Current students tend to seek more participation in their training. They don’t want to be passive content recipients. They want to know what is expected of them, how they will be evaluated and what criteria define good performance.

Feedback fits that expectation because it invites the student to make decisions. If you know you need to improve your argument, you can read examples, practice schematics, or consult the teacher. If you find that your problem is in time management, you can change your way of preparing deliveries.

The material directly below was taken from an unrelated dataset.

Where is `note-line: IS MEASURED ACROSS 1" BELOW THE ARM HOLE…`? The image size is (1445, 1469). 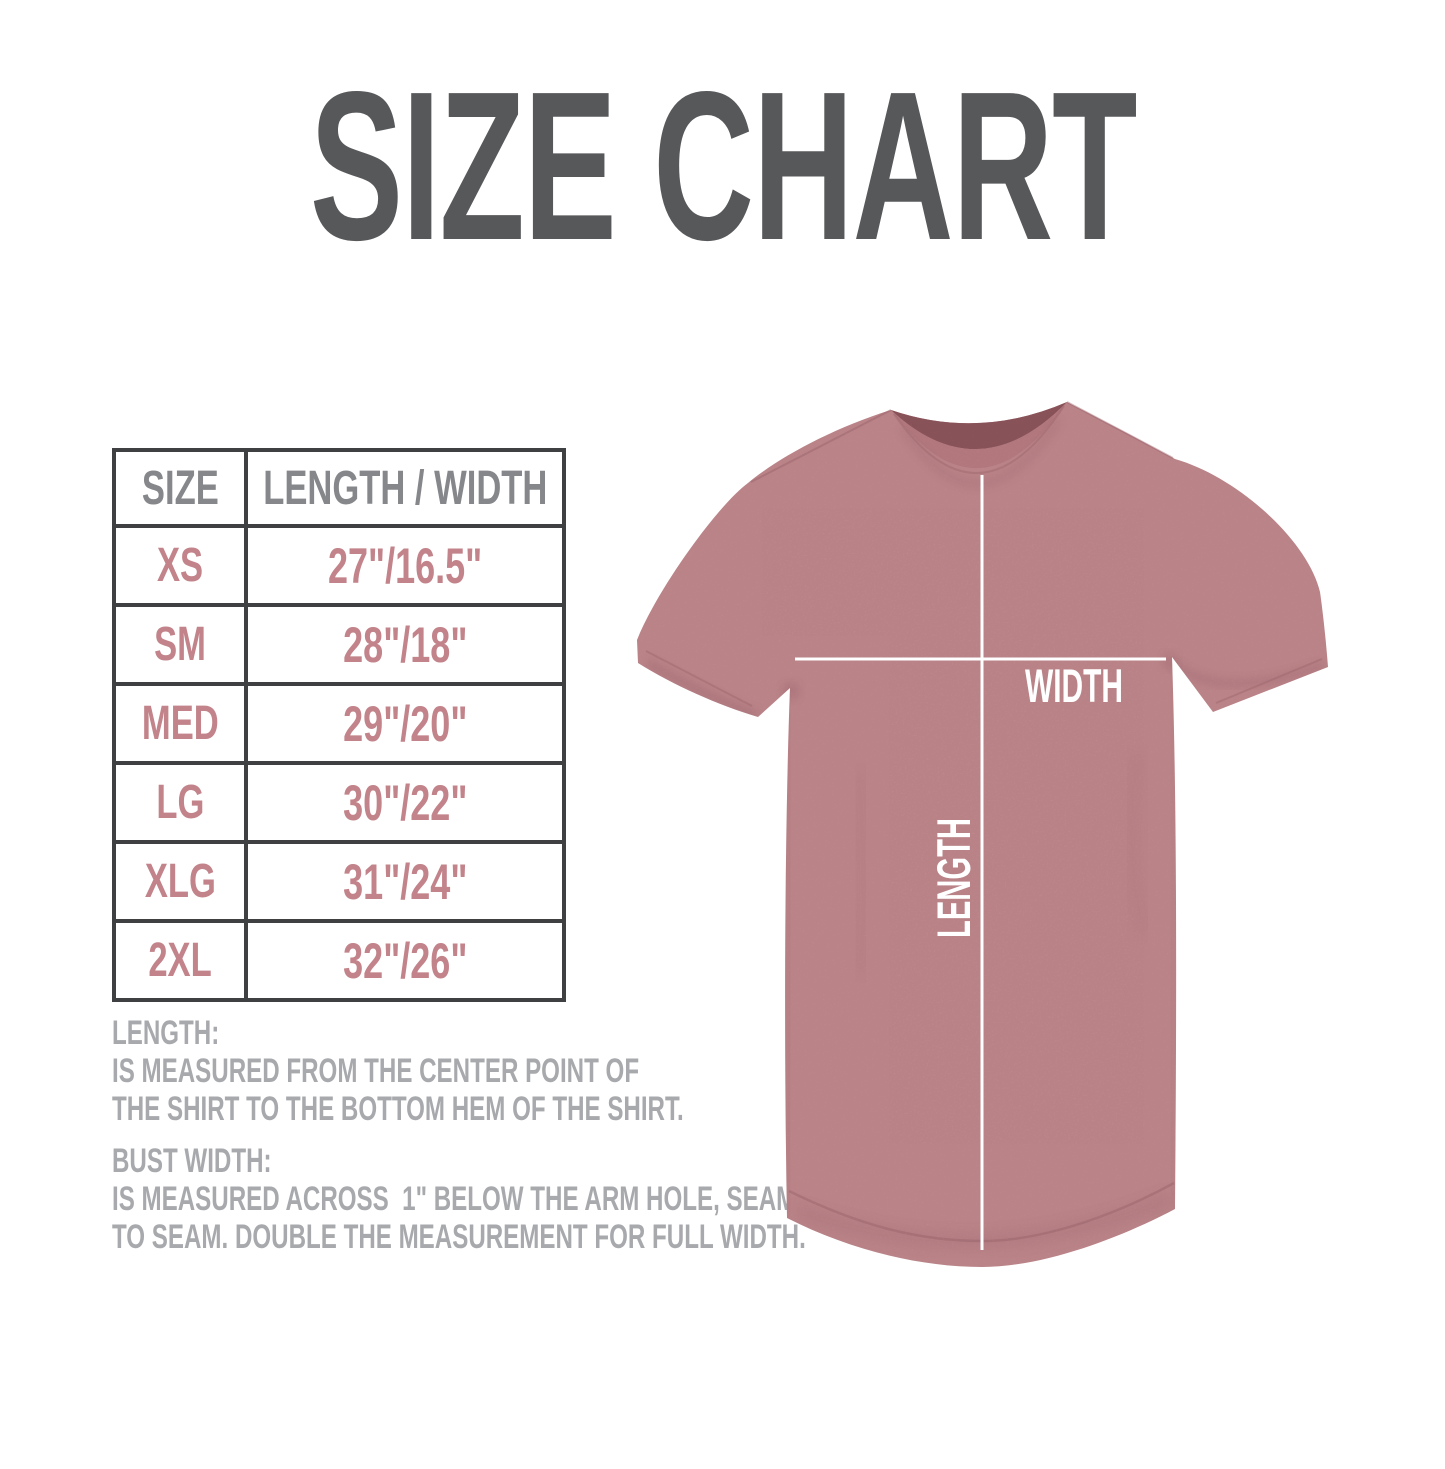
note-line: IS MEASURED ACROSS 1" BELOW THE ARM HOLE… is located at coordinates (600, 1199).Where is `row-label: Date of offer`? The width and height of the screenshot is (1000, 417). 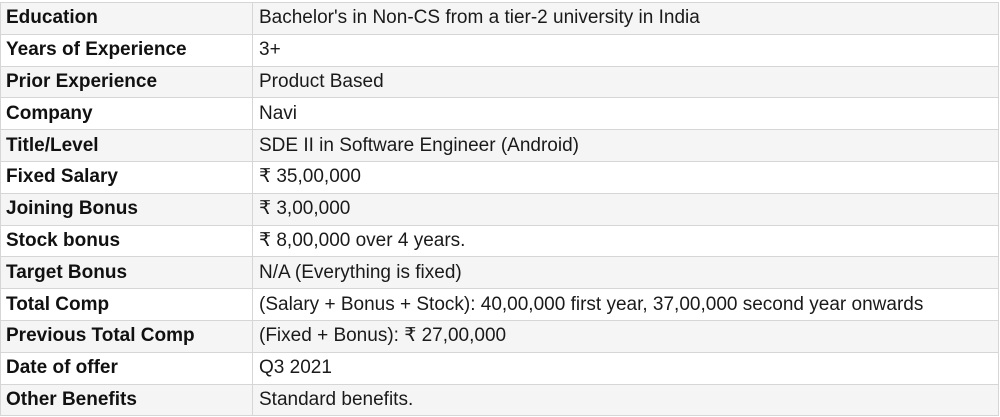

Thus, feedback strengthens autonomy. The student learns to look at his own work with more criteria. Over time, you can anticipate errors before delivering a task. That capacity is more important than an isolated note, because it serves other courses and professional life.

The relationship with the teacher also changes

Feedback influences the relationship between teacher and student. When a teacher comments clearly, it shows that the evaluation is not arbitrary. The student can understand the logic behind the note, even if he is not satisfied with the result.

This improves confidence. Not because the student always agrees, but because he perceives criteria. An evaluation without comments may feel distant or unfair. An explained evaluation, although demanding, is easier to accept.

It also helps prevent conflicts. Many claims arise because the student does not understand how their grade was calculated. If there are rubrics, observations and examples, the conversation becomes more objective. Instead of just discussing the number, you can talk about performance.

Not all feedback is useful

Although students value feedback, not any comment fulfills that function. General phrases such as “improve writing”, “lack depth” or “weak work” may point to a problem, but they do not always guide.

A useful feedback should be specific, understandable and applicable. You must indicate what aspect needs improvement and, when possible, suggest how to do it. It doesn’t have to be extensive. A short comment may be enough if you point to the right problem.

The tone also matters. Feedback should not humiliate or demotivate. It can be critical and direct, but it should focus on work, not on the person. Saying “this argument needs evidence” is different from saying “you don’t know how to argue.” The difference affects the way the student receives the message.

Feedback also requires student responsibility

Valuing feedback does not mean transferring all responsibility to the teacher. The student must also use it. It is useless to receive comments if they are not reviewed, if they are read only to claim the note or if they are ignored in the next installment.

A useful practice is to compare previous feedback. If a student receives the same observation several times, there is a pattern there. It can be lack of structure, citation problems, little conceptual precision or weakness in conclusions. Detecting patterns allows you to improve more systematically.

It is also important to ask when something is not understood. Good academic communication requires the student to ask for clarification in a concrete way: “Can you give me an example of how to improve this paragraph?” It’s more useful than “Why did it go wrong?”

Beyond the final note

The rating will remain important. Order results, allow courses to be passed and fulfill administrative functions. But it is not enough to learn in depth. A note measures a point of the process; Feedback helps move from that point.

Therefore, students care not only about the grades, but also the comments that accompany them. They want to know what their outcome means and what they can do with that information.

In a grade-only education, the student learns to pursue numbers. In a feedback education, learn to identify mistakes, adjust strategies, and build criteria. That difference explains why feedback has become a central demand at the current university.